It's the little things that count

Here’s something that is geek to the max: IBM has just announced a device that that it is so sensitive it can detect the presence of a single electron dancing about an atom. The most immediate application of biological significance is using it as a way to feel out (sort of like Braille) the three-dimensional shape of proteins; and proteins are the key components of cells that are always involved in biological mishaps like cancer.

The scientists are stoked.

It is largely proteins’ shapes that enable them to carry out the essential functions of the body, and researchers hope that knowing those shapes will help them devise drug therapies. Determining the shape is currently an indirect, arduous process: purifying the protein, assembling it into crystals and deducing the shape from the pattern of X-rays bounced off a crystal.

In the future, a scientist may be able to take a protein, insert it into a molecular magnetic resonance imaging, or M.R.I., machine and “simply take a three-dimensional image of a single molecule,” Dr. Rugar said, just as today’s medical M.R.I. machines provide clear pictures of flesh and blood for doctors to examine.

The images could also directly show how drug molecules interact with proteins, identify viruses or biological weapons and identify the locations of specific atoms in molecular-scale electronic devices. Current atomic-scale instruments like atomic force microscopes can only map the surface, not look at the three-dimensional structure of individual molecules.

Oh, by the way, the technique may also be useful in quantum computers.

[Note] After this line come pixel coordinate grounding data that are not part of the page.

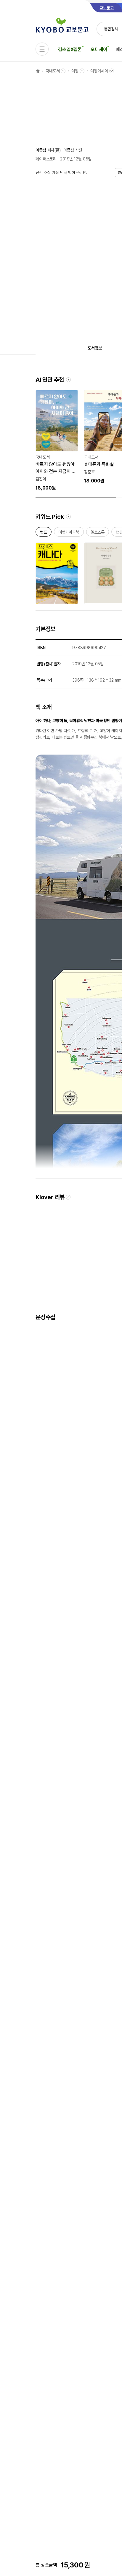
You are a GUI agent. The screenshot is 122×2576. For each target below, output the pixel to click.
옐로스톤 (98, 533)
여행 (74, 71)
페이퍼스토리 (46, 159)
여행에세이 (99, 71)
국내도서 (53, 71)
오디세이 (99, 49)
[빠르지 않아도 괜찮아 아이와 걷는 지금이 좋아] (57, 441)
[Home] (38, 71)
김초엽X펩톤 (70, 49)
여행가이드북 (68, 533)
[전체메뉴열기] (42, 49)
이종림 (41, 150)
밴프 (43, 533)
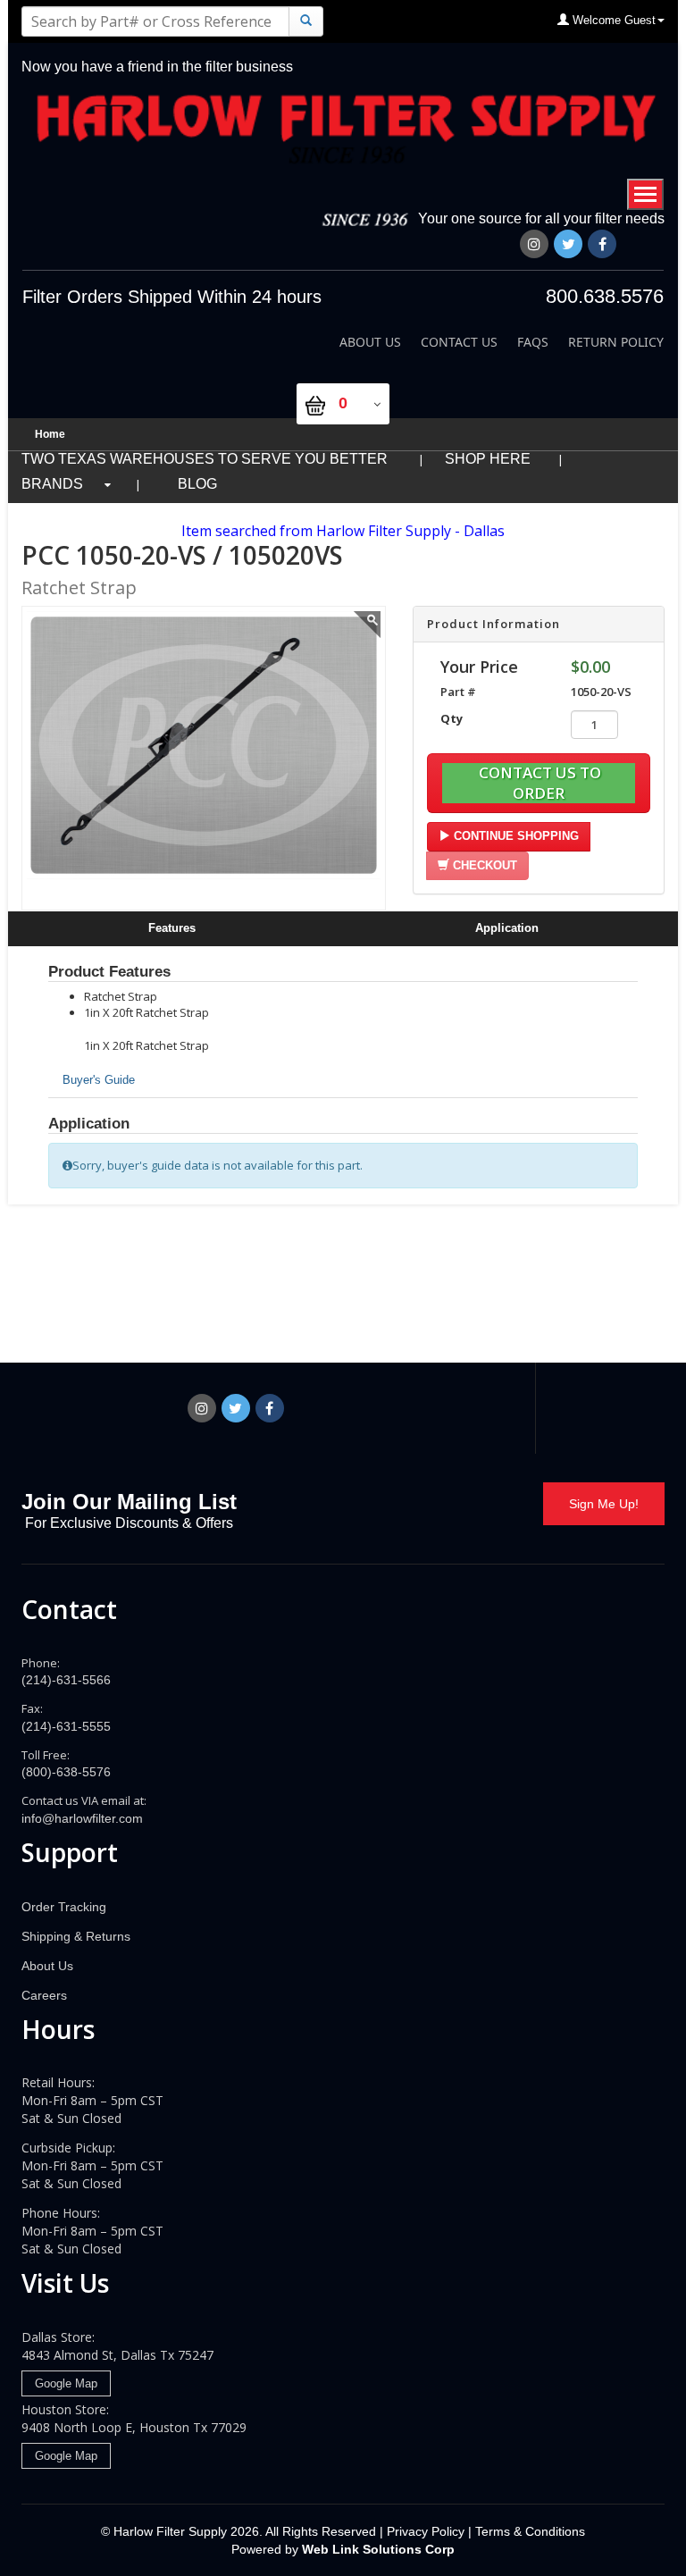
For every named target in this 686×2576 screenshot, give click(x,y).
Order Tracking (63, 1907)
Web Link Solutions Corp (378, 2549)
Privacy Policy (423, 2531)
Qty (451, 718)
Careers (44, 1995)
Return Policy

For the man on the street all this is a big “So what?” Indeed, the practical application is years away. But the point I want to make is that these are the events—generally flying below the threshold of awareness—that propel scientific and technological progress that guarantee revolutionary economic and social changes down the road. This kind of precision in scientific measurement and manipulation of matter also foreshadows a much deeper understanding of our world at the molecular, atomic, and subatomic scales. It’s the kind of thing that will surely move from these exotic first devices to limited, costly-but-useful instruments and finally to everyday devices that change what we find in our world to deal with. So a couple of decades on, when we’re scratching our heads wondering “where did all this change come from?” we ought to look back at events like this one an say, “I’m not surprised.”